O Brasil ainda sofre com as cicatrizes de seu passado autoritário. Há quem tente reescrever os horrores do regime militar, minimizar os desaparecimentos forçados e a tortura institucionalizada, propagando uma visão distorcida do período. Filmes como Ainda Estou Aqui cumprem um papel essencial na preservação da verdade, impedindo que a amnésia histórica se imponha e garantindo que as novas gerações compreendam a necessidade da democracia e do respeito aos direitos humanos.
No entanto, a valorização do cinema nacional não pode se limitar à euforia de uma premiação internacional. O Brasil tem talentos e histórias que merecem espaço, mas enfrenta um cenário de dificuldades estruturais para a produção cultural.
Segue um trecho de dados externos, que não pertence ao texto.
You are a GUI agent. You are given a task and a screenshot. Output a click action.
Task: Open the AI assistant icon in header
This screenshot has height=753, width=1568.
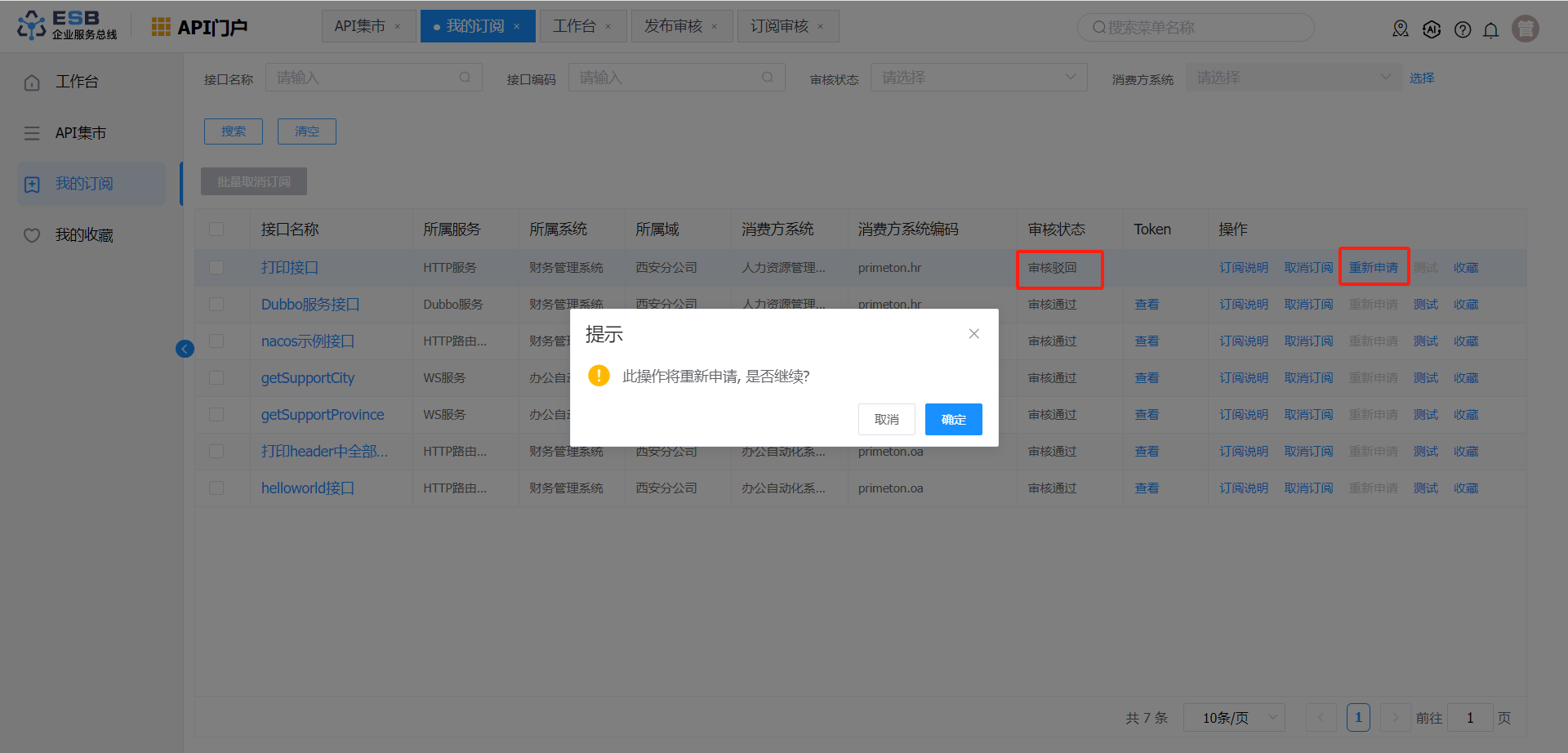coord(1432,29)
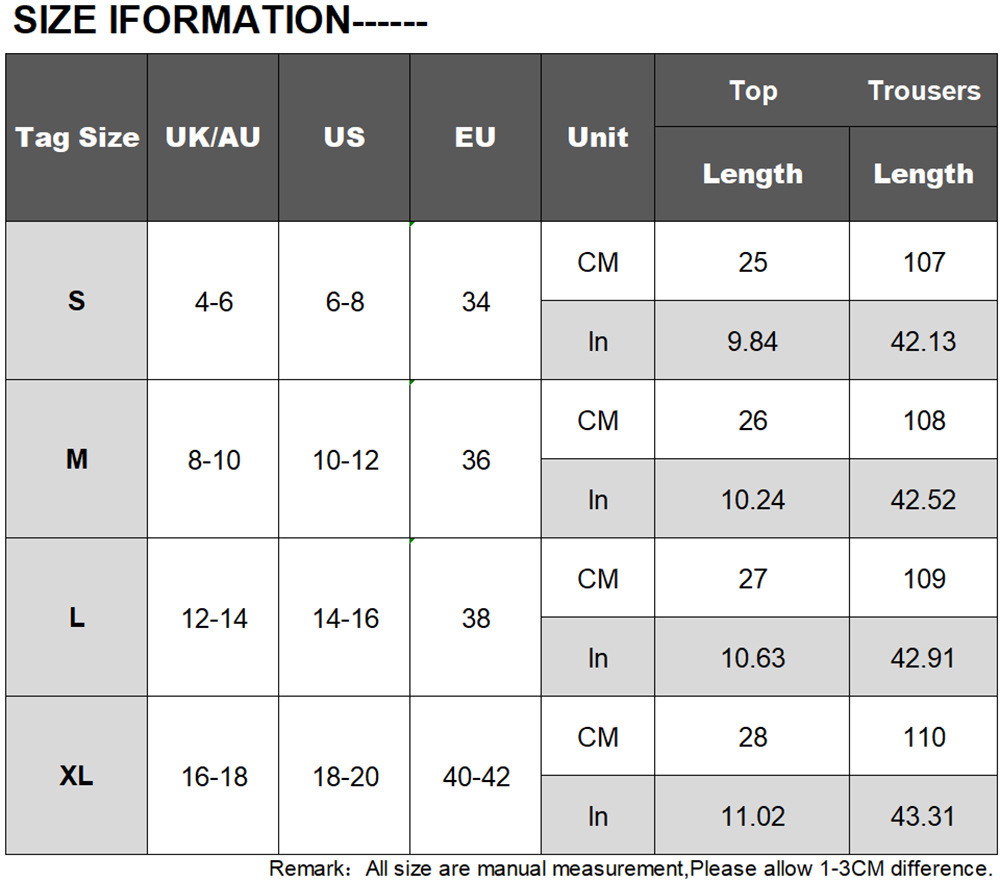This screenshot has width=1000, height=881.
Task: Click the Remark note about manual measurement
Action: pyautogui.click(x=630, y=868)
O recente desmonte de políticas de fomento, a falta de incentivos ao setor audiovisual e os constantes ataques à cultura precisam ser revertidos. A indústria do entretenimento não é apenas arte; é economia, geração de empregos e identidade nacional.
O mesmo princípio se aplica à educação. A ascensão das redes sociais, o avanço da desinformação e a disseminação de discursos anticientíficos mostram que a batalha pelo conhecimento nunca foi tão urgente. É preciso investir em formação crítica, para que a população consiga diferenciar fatos de versões distorcidas da realidade. Um país que negligencia a cultura e a educação se torna refém da ignorância e da manipulação.
Além disso, Ainda Estou Aqui chega em um momento em que o Brasil enfrenta um desafio político crucial. O país precisa se libertar da polarização que coloca a esquerda e a direita como inimigos irreconciliáveis. Esse embate permanente trava avanços e impede que questões essenciais – como a educação, a cultura, a economia e o combate à desigualdade – sejam tratadas com seriedade. O cinema nos ensina que histórias complexas não podem ser reduzidas a narrativas simplistas. O mesmo vale para a política.
O Oscar conquistado por Ainda Estou Aqui deve servir não apenas como motivo de orgulho, mas como ponto de reflexão. Que essa vitória nos inspire a investir mais em cultura, a lembrar do nosso passado sem filtros ideológicos, a combater as mentiras que ameaçam a democracia e a construir um Brasil onde o debate político se baseie em ideias e não em ataques. A história nos ensina, mas cabe a nós decidir se vamos aprender com ela.